Barbados: BSE Capitalization and Index 2001–2007

Citation: IMF Staff Country Reports 2009, 064; 10.5089/9781451806113.002.A001

Source: BSE.

18. To address the low liquidity and limited number of listed companies available in the region, the Barbados, Jamaica, and Trinidad and Tobago stock exchanges have developed the Caribbean Exchange Network (CXN). The initiative uses common electronic trading platforms and connected trading and clearing systems to link the three exchanges into a single network. Phase I (whose regulatory approval is pending) involves a high speed communications network and common trading, clearing and settlement rules to facilitate trading across the three exchanges, although it does not integrate the three trading books. Trades will be cleared and settled between the exchanges’ central securities depositories, with payments processed through a major bank operating in all three countries. Phase II would consolidate the three order books, with automated order routing. The linking of the exchanges may create operational interdependences across the jurisdictions that may create challenges for the authorities. As trading volumes on CXN increase, the resulting interconnections will place greater demands on the relevant regulators across jurisdictions, for effective and coordinated oversight of the exchanges, central depositories and clearing facility.

19. The mutual fund industry is small, but has more than doubled in size between 2003 and 2007, aided by tax preferences. In 2003, there were 12 funds with total net assets of BDS$298 million. At the end of 2007, there were total net assets of BDS$759 million in 14 mutual funds, including one closed end property fund listed on the BSE and 13 open-ended funds. Investments in mutual funds and credit unions that are held for at least five years attract a tax credit.

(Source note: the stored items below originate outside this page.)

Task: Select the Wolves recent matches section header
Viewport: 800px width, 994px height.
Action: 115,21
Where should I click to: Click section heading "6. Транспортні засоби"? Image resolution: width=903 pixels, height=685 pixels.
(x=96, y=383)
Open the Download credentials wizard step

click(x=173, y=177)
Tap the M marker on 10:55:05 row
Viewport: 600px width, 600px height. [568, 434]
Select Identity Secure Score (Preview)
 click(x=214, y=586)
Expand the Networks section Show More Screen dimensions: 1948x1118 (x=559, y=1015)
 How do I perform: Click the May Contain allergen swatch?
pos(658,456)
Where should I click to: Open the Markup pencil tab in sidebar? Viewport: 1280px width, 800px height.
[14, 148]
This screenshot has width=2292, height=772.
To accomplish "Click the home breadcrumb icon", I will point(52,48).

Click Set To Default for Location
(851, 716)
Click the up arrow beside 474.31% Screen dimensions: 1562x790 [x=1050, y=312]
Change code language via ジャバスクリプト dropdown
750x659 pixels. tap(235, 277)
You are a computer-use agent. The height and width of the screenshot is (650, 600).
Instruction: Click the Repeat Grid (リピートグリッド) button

20. Debt markets are underdeveloped. From 2003 to 2007, there have been 28 public issues of corporate debt securities for a total of BDS$1,370 million, with slightly over 35 percent of the total being raised in 2006. The BSE facilitates secondary market trading of corporate and government debt securities, but this type of trading is almost nonexistent. The yearly average total value of secondary market trades in government debentures and treasury bills recorded by the CBB as registrar between 2003 and 2007 was BDS$22.4 million. The average number of transfers recorded was 188 per year.

Onshore Banking Stability Analysis

21. In light of shortcomings in asset classification and provisioning standards identified by the BCP assessors, adjustments were applied to the official data for stress testing purposes. 9 These adjustments reduced the effective average CAR for the universe of banks analyzed from 10.8 percent to 10.2 percent, with all the banks still complying with the regulatory minimum level of 8 percent.10 All the stress tests were conducted considering a benchmark CAR of 10.2 percent.

22. The stress test analysis suggests that the main vulnerability faced by the domestic banking system is credit risk stemming from a downturn in economic activity. Specifically, although a credit risk baseline scenario based on WEO projections shows that the capitalization of the on-shore system would remain above the minimum capital requirement, one bank’s CAR would fall below the minimum 8 percent.11

23. An extreme but plausible decline in tourism receipts, or in construction activity, would reduce banks’ capital adequacy requirement below the regulatory minimum. A 15 percent decline in tourist arrivals, or a 15 percent decline in the construction sector, would drive the CAR of the system from the current 10.2 percent to 6.7 percent and 5.9 percent respectively. If the system were hit simultaneously by several significant shocks, including a 15 percent decline in both tourism and construction, a 500 bps increase in interest rates, 50 percent increase in oil prices, and a material recession in the U.S., the capitalization ratio of the system would decline to 3.6 percent, and all the banks would be below the regulatory minimum. Some of these shocks are extreme. The tourism shock would be about 30 percent larger than the large tourism drop experienced in 2001; the construction shock would be a sharp reversal of recent year trends (about 9 percent growth on average per year), and much deeper than the previous cycles, where there was only a slowdown in construction activity (e.g. in 1996, 2000 and 2003). However they are also plausible because GDP fell by 4 percent form the last quarter of 2001 through the first half of 2002, and in the early 1990s, GDP fell by more than 6 percent. Also, a 500 bps increase in interest rates would be similar to the major increase in interest rates in the early 1990s, when, for example, the treasury bill rate jumped by 460 bps from March 1991 to March 1992.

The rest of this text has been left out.